Transcribe word for word the lines from the line containing "You are a computer-use" to the line containing "Instruction: Click the", including both.

* **SUPPLIED MATERIAL**
..............................
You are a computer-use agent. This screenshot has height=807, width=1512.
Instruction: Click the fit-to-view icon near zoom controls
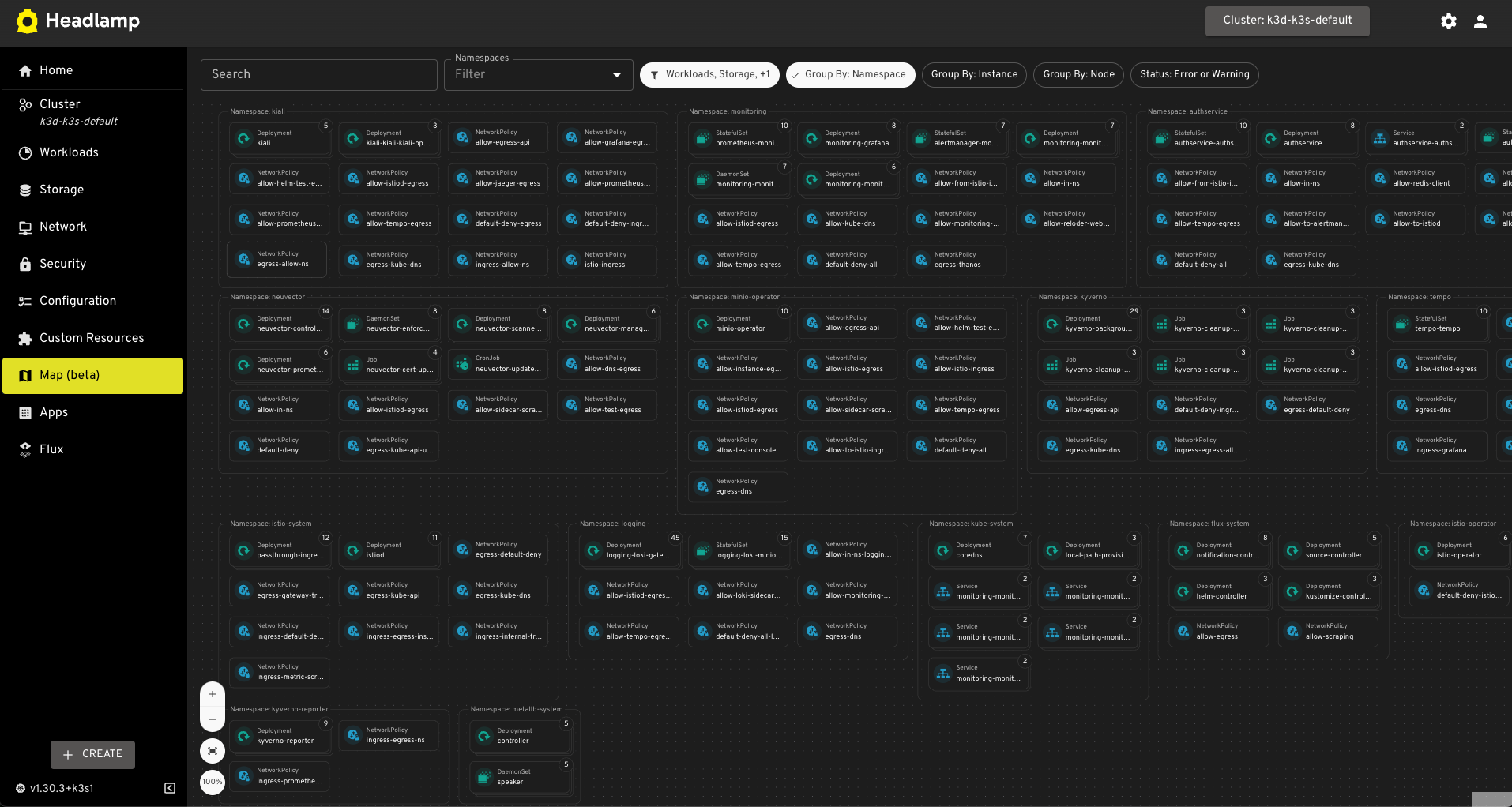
..............................
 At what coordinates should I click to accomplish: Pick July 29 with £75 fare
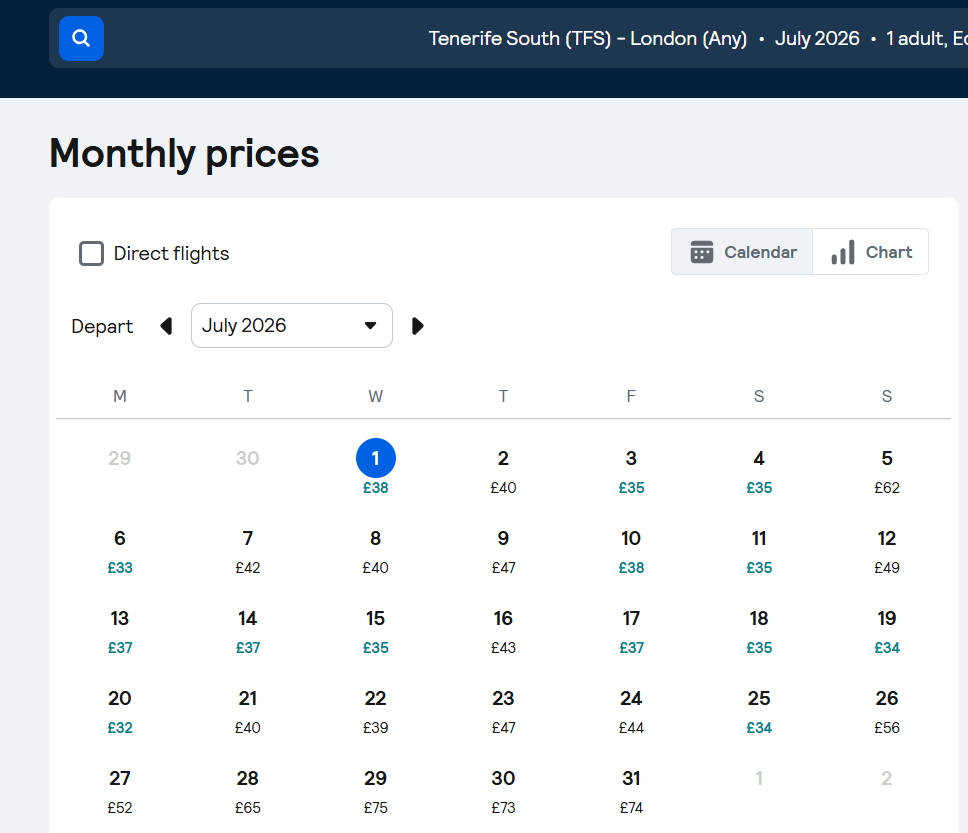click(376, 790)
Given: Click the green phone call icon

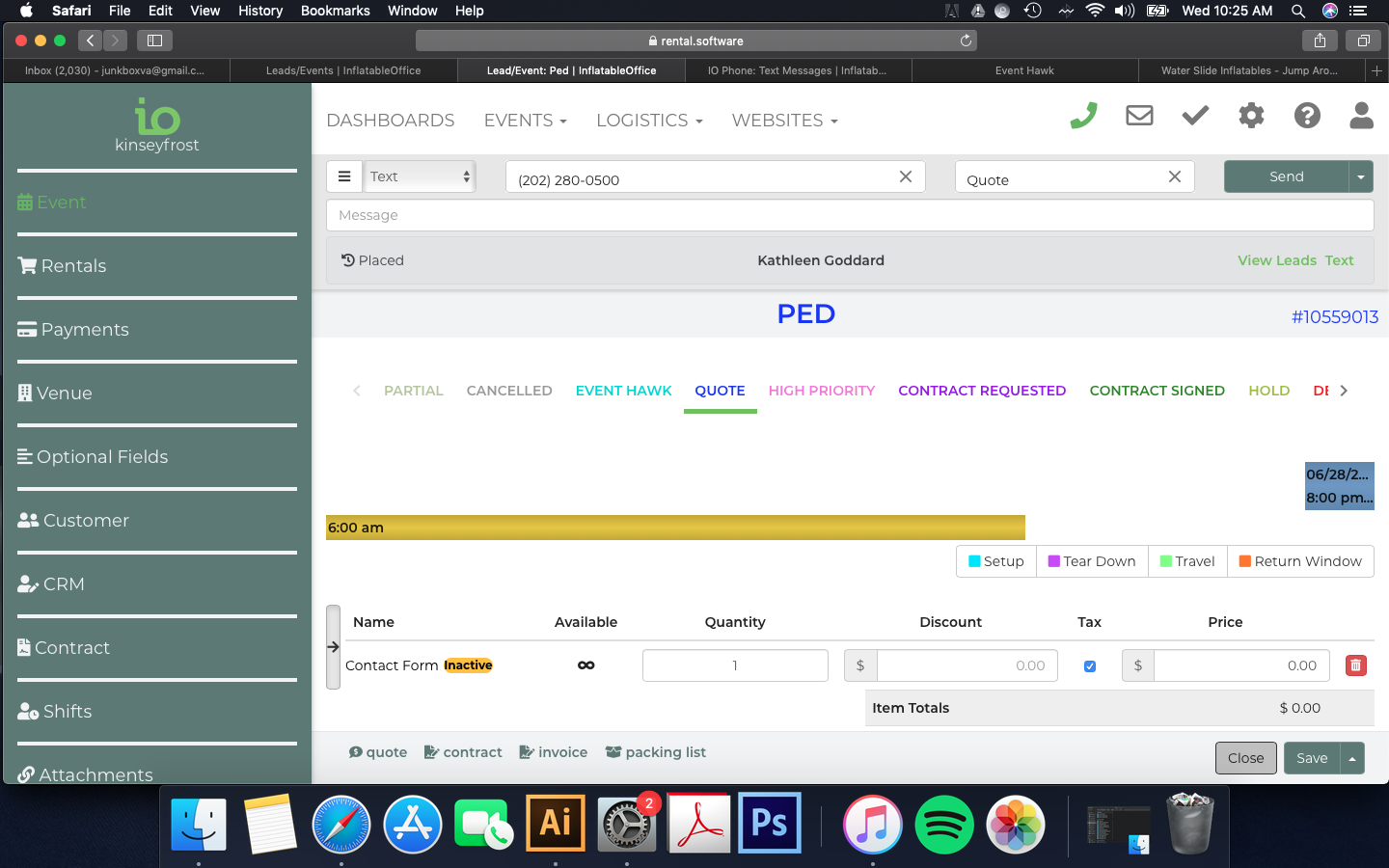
..............................
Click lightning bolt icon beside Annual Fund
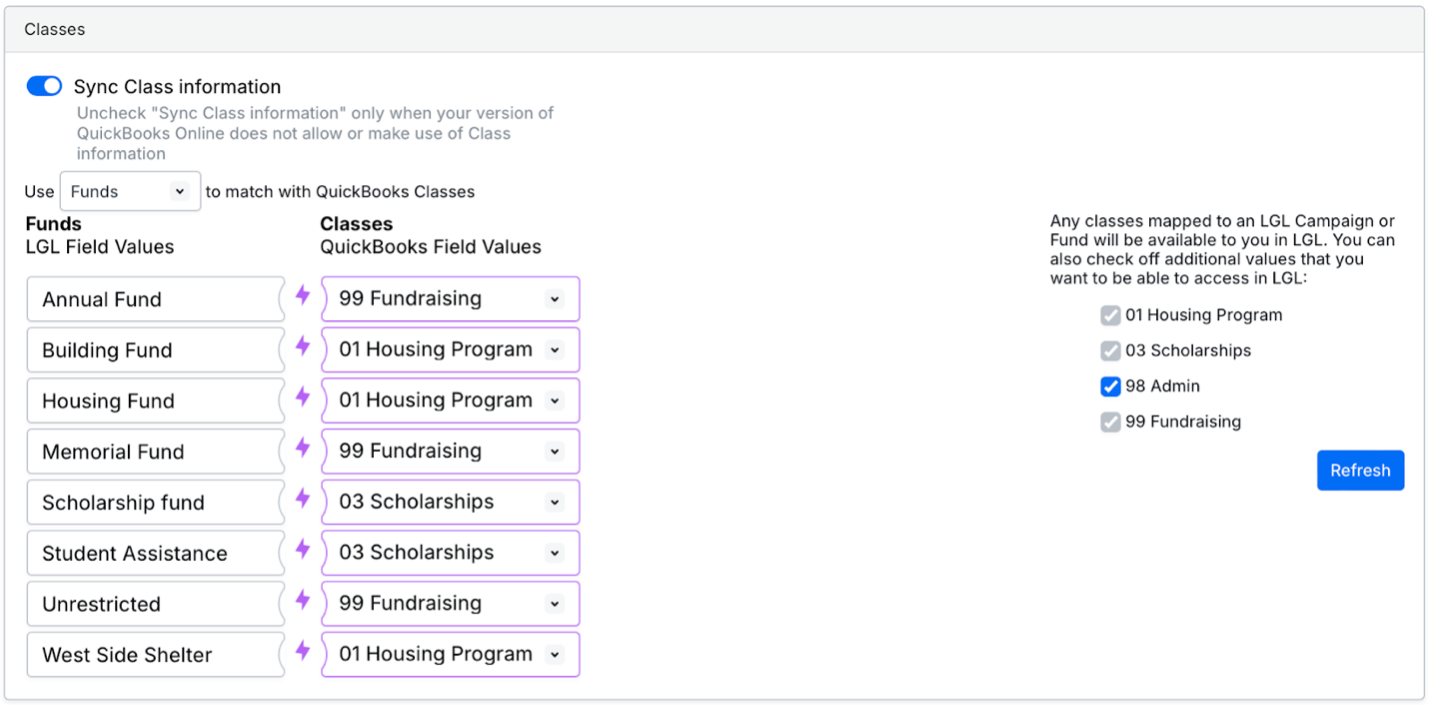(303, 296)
..............................
* **RESULT OF THIS EXERCISE**
You are a computer-use agent. This screenshot has height=807, width=1512.
Instruction: Click the fit-to-view icon near zoom controls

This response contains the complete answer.